M. Christophe-André Frassa. Cet amendement ainsi que l’amendement n° 79 rectifié, qui visent les alinéas 10 et 12 de l’article 45, ont pour objet d’apporter une précision importante : puisque, à ce stade de la procédure, la responsabilité de l’entreprise n’a pas été jugée, il convient de parler de « discrimination collective alléguée » et non pas simplement de « discrimination collective ».
Mme la présidente. L'amendement n° 157, présenté par Mmes Cukierman et Assassi, M. Favier et les membres du groupe communiste républicain et citoyen, est ainsi libellé :
Alinéa 12
Remplacer les mots :
de six
par les mots :
d'un
La parole est à Mme Cécile Cukierman.
Mme Cécile Cukierman. Il s’agit d’un amendement de coordination avec les précédents. Il est donc défendu, madame la présidente.
Mme la présidente. L'amendement n° 209, présenté par MM. Sueur, Bigot, Richard, Mohamed Soilihi et les membres du groupe socialiste et républicain, est ainsi libellé :
Alinéa 12
Remplacer le mot :
six
par le mot :
deux
La parole est à Mme Catherine Tasca.
Mme Catherine Tasca. L’action de groupe en matière de discrimination dans les relations relevant du code du travail prévoit une procédure de négociation intégrée à l’entreprise.
Ainsi, dans le délai d’un mois à compter de la mise en demeure de cesser la discrimination qui lui aura été adressée, l’employeur devra en informer le comité d’entreprise ou, à défaut, les délégués du personnel, ainsi que les organisations syndicales représentatives.
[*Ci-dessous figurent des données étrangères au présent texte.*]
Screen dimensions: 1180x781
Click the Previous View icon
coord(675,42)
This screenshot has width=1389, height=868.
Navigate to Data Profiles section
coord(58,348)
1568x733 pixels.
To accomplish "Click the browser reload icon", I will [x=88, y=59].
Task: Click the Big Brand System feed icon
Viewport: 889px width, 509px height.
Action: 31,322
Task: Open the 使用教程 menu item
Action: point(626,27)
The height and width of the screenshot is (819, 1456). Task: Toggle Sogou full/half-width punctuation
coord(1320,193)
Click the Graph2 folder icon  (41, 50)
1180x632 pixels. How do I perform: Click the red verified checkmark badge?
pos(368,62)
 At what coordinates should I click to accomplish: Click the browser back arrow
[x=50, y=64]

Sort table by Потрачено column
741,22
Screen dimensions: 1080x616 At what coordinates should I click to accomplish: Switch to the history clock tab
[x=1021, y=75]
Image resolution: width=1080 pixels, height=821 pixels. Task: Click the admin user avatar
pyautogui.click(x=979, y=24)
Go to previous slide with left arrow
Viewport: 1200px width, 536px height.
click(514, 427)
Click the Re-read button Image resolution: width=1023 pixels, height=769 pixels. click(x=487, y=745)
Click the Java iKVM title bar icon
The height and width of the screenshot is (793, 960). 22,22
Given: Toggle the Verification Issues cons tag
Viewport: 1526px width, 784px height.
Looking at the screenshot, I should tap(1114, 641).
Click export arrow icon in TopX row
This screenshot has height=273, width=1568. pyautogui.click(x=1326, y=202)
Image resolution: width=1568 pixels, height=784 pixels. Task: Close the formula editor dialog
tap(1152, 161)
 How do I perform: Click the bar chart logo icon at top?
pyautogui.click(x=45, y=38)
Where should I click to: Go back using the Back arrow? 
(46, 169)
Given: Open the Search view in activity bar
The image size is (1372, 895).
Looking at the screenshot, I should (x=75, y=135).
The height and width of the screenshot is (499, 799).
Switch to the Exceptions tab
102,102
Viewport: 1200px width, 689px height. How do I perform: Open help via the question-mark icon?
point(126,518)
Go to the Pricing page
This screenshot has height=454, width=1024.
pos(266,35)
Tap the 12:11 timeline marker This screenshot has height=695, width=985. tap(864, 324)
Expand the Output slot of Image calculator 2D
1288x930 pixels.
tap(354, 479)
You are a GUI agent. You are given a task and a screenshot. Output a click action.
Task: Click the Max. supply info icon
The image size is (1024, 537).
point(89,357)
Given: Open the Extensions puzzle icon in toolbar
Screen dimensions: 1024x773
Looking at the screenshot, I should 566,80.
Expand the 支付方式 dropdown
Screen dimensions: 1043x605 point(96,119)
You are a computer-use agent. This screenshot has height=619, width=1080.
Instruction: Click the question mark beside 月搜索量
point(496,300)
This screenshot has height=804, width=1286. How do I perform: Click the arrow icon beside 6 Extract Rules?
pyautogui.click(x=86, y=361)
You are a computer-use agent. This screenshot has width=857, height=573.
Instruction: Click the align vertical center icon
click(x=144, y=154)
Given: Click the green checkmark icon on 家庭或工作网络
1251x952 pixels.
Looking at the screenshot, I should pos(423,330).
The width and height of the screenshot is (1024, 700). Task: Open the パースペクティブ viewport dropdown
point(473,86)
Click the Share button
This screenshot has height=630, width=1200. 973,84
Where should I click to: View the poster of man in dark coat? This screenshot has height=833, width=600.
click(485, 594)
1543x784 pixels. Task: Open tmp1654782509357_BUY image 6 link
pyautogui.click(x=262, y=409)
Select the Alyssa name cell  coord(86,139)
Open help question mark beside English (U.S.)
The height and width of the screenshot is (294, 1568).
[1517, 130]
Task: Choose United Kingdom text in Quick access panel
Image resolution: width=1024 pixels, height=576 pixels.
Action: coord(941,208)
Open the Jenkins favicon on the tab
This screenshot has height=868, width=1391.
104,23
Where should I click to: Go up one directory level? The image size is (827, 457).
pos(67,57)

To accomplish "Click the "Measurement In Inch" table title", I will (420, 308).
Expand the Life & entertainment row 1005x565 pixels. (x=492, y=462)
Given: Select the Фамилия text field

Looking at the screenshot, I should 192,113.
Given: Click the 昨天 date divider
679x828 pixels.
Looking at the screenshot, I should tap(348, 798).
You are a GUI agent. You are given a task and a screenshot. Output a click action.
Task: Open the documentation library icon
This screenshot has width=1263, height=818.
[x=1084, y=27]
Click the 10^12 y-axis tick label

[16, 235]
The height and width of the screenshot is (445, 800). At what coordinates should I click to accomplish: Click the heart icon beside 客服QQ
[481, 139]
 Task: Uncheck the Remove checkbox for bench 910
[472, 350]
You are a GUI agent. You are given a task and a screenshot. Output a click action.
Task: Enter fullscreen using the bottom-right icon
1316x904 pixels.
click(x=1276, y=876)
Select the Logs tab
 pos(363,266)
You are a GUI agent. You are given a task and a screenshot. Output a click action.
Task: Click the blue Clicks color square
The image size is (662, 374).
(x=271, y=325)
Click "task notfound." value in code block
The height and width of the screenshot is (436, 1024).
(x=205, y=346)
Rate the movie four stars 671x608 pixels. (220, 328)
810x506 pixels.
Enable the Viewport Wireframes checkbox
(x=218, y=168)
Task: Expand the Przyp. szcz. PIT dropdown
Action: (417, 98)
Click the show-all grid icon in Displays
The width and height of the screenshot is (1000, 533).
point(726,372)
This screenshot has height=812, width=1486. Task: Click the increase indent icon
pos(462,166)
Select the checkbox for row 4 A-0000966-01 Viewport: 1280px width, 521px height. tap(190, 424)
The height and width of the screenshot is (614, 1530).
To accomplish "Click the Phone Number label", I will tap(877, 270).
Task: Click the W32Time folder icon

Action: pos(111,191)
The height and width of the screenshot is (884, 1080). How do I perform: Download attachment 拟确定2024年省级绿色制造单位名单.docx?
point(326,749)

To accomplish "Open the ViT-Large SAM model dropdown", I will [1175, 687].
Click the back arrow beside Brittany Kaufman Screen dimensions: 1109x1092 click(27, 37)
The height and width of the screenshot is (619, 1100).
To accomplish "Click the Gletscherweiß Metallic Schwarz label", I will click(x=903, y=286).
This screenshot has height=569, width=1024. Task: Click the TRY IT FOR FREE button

Ceux-ci pourront alors lui demander d’engager une discussion sur les mesures à prendre pour faire cesser la discrimination collective alléguée.
À défaut pour l’employeur d’avoir pris de telles mesures dans les six mois après la mise en demeure, le juge pourra être saisi.
Nous proposons de ramener de six mois à deux mois ce délai, qui nous paraît tout à fait excessif – il est de quatre mois dans le régime commun. À partir du moment où la situation de discrimination est avérée, il n’est de l’intérêt de personne de laisser la situation se pérenniser et s’enkyster. Si l’on veut vraiment donner des chances à la discussion, il faut qu’elle soit engagée dans les meilleurs délais possible.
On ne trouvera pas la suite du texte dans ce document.